Problem details
After locating the line with "This screenshot has height=541, width=1024.", retype it and every later line exactly, stopping at the end of the records.

■ ■ ■ ■ ■ ■ ■

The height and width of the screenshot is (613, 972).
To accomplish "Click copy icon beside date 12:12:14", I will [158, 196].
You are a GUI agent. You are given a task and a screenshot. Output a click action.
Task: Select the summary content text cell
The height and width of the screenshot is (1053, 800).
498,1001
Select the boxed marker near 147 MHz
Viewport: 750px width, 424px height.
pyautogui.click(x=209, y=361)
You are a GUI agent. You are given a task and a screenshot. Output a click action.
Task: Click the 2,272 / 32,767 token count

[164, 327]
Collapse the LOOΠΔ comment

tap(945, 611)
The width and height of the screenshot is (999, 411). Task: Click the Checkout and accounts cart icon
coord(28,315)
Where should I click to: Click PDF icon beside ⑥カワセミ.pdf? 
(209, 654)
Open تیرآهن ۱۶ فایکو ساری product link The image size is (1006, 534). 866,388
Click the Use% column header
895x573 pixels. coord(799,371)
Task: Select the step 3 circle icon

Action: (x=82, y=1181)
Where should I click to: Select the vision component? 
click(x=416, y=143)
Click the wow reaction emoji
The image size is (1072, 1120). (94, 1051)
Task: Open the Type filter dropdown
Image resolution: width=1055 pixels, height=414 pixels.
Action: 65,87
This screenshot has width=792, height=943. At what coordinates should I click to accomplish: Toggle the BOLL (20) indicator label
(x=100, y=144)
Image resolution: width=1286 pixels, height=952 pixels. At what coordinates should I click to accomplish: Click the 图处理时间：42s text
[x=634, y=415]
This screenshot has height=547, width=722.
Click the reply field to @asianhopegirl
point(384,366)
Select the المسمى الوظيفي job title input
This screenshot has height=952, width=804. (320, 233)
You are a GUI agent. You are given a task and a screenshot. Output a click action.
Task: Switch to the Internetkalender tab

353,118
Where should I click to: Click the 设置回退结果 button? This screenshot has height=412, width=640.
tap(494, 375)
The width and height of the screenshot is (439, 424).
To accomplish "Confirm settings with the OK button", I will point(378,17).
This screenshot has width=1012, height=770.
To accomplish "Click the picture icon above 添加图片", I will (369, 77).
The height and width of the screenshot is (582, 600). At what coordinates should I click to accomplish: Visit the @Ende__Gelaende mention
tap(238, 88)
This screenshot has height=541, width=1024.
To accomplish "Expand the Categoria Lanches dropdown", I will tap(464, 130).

■ ■ ■ ■ ■ ■ ■

Solution for this task
This screenshot has height=541, width=1024.
To accomplish "Expand the Categoria Lanches dropdown", I will tap(464, 130).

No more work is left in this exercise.